“哎呀,看来故作高深不得咯,可别给程揽丢脸。”贺阡刚想拍拍赵疏的肩,赵疏却掀帘子走了出去,这手停在半空中顺手抹了抹自己的头发,这两天好像头发又茂密了不少,不错不错。
这北疆每隔几个月便会有一次比武大会,为的也是让大家在安逸的时候居安思危,这拔得头筹的便可向程大将军提一个要求,只要不是太过分的程揽一般都会满足,便是有人想要回家去探看探看,程揽也答应了。

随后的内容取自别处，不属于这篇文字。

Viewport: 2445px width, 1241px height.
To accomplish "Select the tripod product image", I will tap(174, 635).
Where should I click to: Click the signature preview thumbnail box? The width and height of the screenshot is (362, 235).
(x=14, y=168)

“说不准咱大将军就能让你回宁都城去呢。”贺阡又是那一副欠揍的模样,这人原本也生的个好模样,却不知为何说话就是这么的不中听。
“贺将军赢过吗?”
贺阡的脸色很是诡异的变了变,“没赢过,怎么着,还想和我比不成?志气都喂狗吃了?”
“身上的伤怎么样了?”
不知何时林之遥也出现在了赵疏身边,嘴上说着气,人还是很诚实的担心,毕竟赵长行就这么一个宝贝弟弟了。
“哟,遥遥你可真是口是心非第一人。”
“叫谁遥遥!”
“怎么?你不叫林之遥啊?那叫林之近?近近?”
赵疏无奈的摇了摇头,抬眸看着台上正中央的人,程揽今日并未披甲只简单的穿了一身黑色的劲装,一如多年前在宁都城中见到的模样,目光锐利丝毫看不见岁月风雪留下的痕迹。